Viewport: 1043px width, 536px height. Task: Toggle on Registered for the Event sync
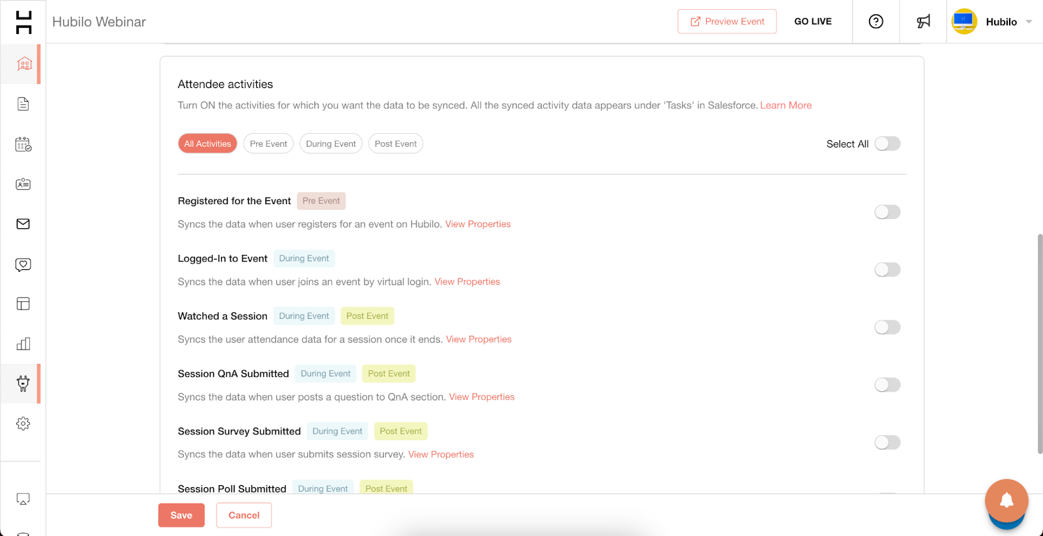[887, 212]
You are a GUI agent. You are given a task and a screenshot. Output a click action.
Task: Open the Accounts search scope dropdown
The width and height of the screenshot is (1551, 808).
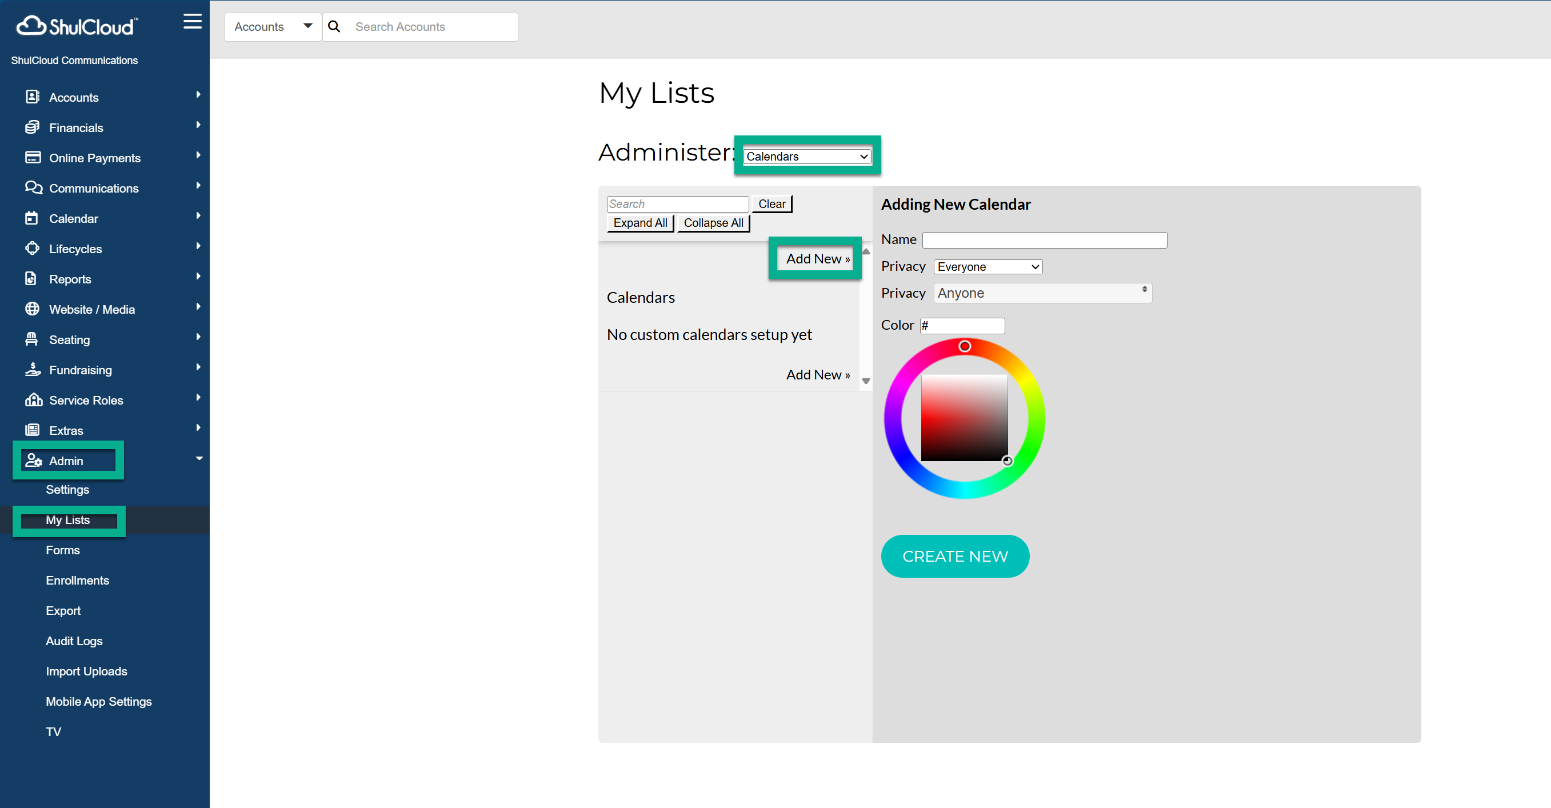pyautogui.click(x=273, y=26)
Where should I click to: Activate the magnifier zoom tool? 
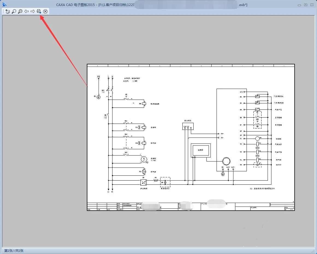[14, 11]
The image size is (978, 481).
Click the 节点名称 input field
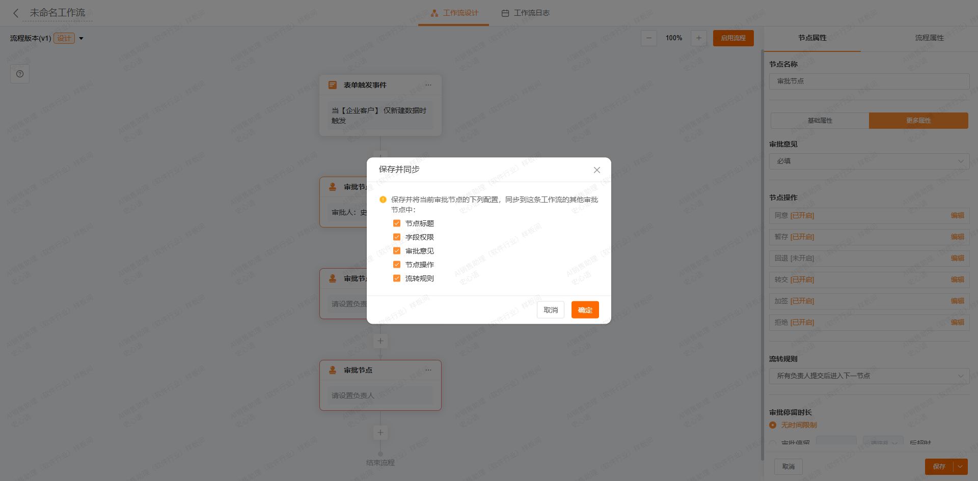pyautogui.click(x=868, y=81)
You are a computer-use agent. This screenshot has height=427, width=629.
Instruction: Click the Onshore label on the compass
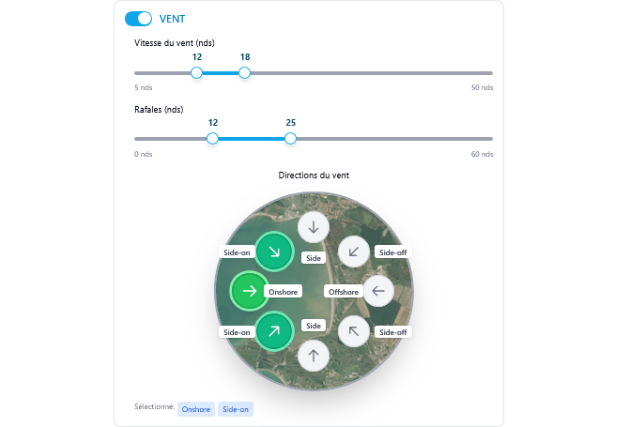pyautogui.click(x=283, y=292)
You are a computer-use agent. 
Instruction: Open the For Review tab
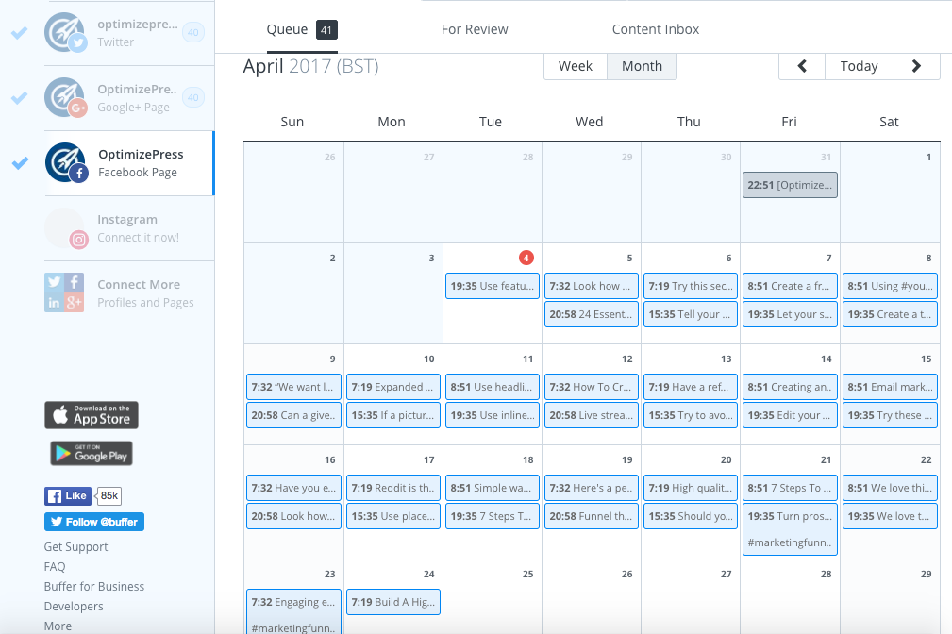475,29
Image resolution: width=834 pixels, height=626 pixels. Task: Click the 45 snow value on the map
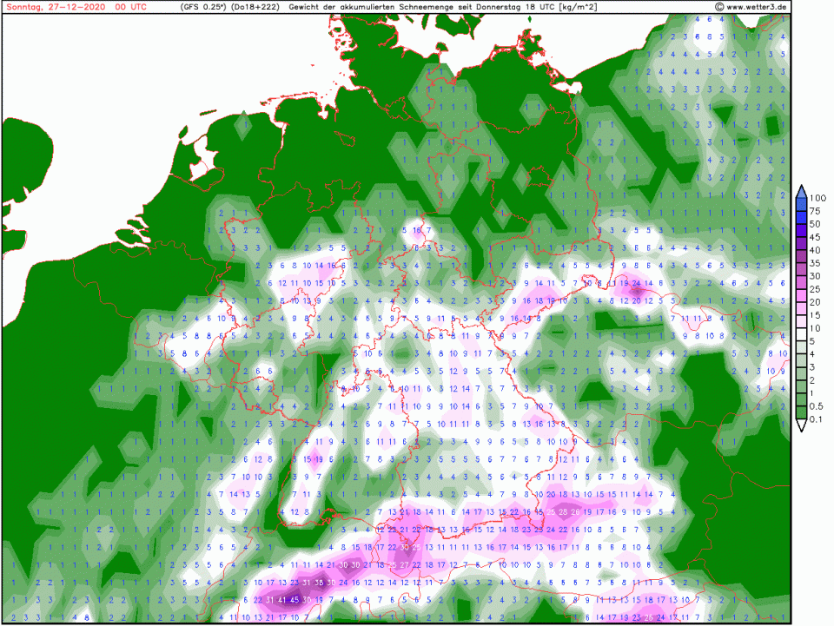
---*---
Rewrite the listing above with every "Instruction" changed to "Directive" and everything else left as it is. Leave the pictures out of your answer.

SOLUTION BELOW
Viewport: 1043px width, 536px height. Task: Toggle on Registered for the Event sync
[887, 212]
You are a GUI agent. You are given a task and a screenshot. Output a click action.
Task: Open the Accounts search scope dropdown
The width and height of the screenshot is (1551, 808).
pyautogui.click(x=273, y=26)
Where should I click to: Activate the magnifier zoom tool? 
[14, 11]
The image size is (978, 481).
Click the 节点名称 input field
pyautogui.click(x=868, y=81)
You are a computer-use agent. This screenshot has height=427, width=629.
Directive: Click the Onshore label on the compass
pyautogui.click(x=283, y=292)
You are a computer-use agent. 
Directive: Open the For Review tab
475,29
Image resolution: width=834 pixels, height=626 pixels. Task: Click the 45 snow value on the map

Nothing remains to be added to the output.